What's under the bed?

As a young undergraduate in the early 1980's at the University of Iowa, the comic strip "Bloom County" was a favorite of many. Berkley Breathed, the creator and cartoonist of the strip, lived in Iowa City in the early days of Bloom County and referenced many Iowa City landmarks.

For me, the enduring character of Michael Binkley and his closet of anxieties has been a light-hearted way for me to deal with my own. Every once in a while, my own closet of anxieties opens up a Pandora's box of irrational and bizarre things to worry about.

Dressed in his sweet footie pyjamas and his totally 80's techno-pop hairdo, Binkley has a closet filled with 80's icons that scare him to pieces. What I admire about Binkley, is that he is not too afraid to actually take a look inside.

I notice that when life has a particularly high number of stressful events that require me to be on my game pretty much all the time, I tend to have these kinds of night visitors.
"It's the friends you can call at 4 a.m. that matter." - Marlene Dietrich

And usually what happens is that my 4 a.m. someone is there and can take the flashlight, shine it under the bed and in the closet and say, "See, Laura? There's nothing there but good stuff."

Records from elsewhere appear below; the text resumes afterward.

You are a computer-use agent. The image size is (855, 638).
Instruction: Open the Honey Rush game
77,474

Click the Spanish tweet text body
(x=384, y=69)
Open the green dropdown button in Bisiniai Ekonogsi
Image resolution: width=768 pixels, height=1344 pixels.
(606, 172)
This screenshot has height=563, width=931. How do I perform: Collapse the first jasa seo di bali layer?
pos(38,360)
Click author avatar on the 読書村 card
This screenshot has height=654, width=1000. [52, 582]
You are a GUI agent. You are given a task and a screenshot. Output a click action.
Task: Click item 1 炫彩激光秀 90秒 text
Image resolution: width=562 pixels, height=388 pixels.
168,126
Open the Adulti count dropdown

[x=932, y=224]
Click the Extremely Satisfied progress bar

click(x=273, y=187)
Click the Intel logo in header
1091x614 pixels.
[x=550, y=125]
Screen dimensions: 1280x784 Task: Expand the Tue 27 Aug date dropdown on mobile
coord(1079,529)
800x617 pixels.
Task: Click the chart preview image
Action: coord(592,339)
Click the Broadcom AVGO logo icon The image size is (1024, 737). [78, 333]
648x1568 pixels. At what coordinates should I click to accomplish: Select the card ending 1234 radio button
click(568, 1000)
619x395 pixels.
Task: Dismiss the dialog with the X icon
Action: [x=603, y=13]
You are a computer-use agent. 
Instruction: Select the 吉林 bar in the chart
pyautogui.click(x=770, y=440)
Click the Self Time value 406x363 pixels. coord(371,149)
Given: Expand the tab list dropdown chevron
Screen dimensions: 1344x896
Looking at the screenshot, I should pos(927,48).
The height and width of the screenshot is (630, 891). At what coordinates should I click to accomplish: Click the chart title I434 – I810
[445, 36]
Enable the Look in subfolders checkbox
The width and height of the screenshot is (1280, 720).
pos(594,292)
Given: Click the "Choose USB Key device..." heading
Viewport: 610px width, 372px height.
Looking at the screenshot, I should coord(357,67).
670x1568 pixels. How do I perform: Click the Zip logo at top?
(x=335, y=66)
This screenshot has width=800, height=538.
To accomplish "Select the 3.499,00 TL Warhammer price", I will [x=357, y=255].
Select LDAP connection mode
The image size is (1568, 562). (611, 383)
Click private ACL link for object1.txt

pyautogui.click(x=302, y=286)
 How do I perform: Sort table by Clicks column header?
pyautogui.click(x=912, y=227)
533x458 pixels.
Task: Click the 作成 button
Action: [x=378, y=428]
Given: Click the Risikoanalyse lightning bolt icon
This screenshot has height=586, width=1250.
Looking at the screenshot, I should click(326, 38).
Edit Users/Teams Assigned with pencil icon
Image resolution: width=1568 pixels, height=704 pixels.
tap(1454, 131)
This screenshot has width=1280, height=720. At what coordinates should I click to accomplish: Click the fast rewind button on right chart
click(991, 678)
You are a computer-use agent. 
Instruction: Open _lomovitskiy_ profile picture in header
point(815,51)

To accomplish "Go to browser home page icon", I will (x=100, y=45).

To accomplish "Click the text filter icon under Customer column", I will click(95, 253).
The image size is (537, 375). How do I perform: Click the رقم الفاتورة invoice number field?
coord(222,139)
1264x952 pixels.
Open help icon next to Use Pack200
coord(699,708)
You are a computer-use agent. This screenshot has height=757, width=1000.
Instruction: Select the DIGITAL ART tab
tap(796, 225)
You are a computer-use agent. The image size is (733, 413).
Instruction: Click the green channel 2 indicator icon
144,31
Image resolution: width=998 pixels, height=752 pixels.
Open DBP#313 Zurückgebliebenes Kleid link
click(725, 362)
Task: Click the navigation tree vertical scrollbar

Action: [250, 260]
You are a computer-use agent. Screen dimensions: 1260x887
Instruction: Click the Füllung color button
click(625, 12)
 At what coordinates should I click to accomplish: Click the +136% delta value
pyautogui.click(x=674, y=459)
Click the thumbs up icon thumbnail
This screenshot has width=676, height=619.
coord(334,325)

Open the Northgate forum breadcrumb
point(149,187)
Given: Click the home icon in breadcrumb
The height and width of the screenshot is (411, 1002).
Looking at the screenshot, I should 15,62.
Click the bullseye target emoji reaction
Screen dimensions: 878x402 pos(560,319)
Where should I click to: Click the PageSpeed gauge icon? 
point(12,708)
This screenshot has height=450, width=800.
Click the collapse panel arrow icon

Good stuff, indeed. Here's a post I read today that admonishes us to not gloss over the good stuff. No kidding. How many times do we take for granted the incredible that happens to us every day? I live a charmed life, no doubt about it, and I often miss it thinking that because it's not happening the way I envisioned/scripted/wanted-to-control, that somehow, it's not good. Silly, isn't it?

Just like any parent trying to calm a child's fears, the question is, "Is this for real?"

Makes sense, doesn't it? Are these unsettled feelings coming from true stressors, things that are actually happening or is this just my overactive, highly-developed imagination awful-izing things? And, it's always the latter. I find that I don't lose sleep over the events of the day that I'm living through, but the oh so tempting act of worrying about potential problems.

Seth Godin wrote about the opposite of anxiety this week and he defined non-clinical anxiety as "experiencing failure in advance," and "amplifying the worst possible outcomes."

Yes. That's it. So, let's imagine the best possible outcomes and be amazed by all that is good instead of scaring the wits out of us with monsters under the bed.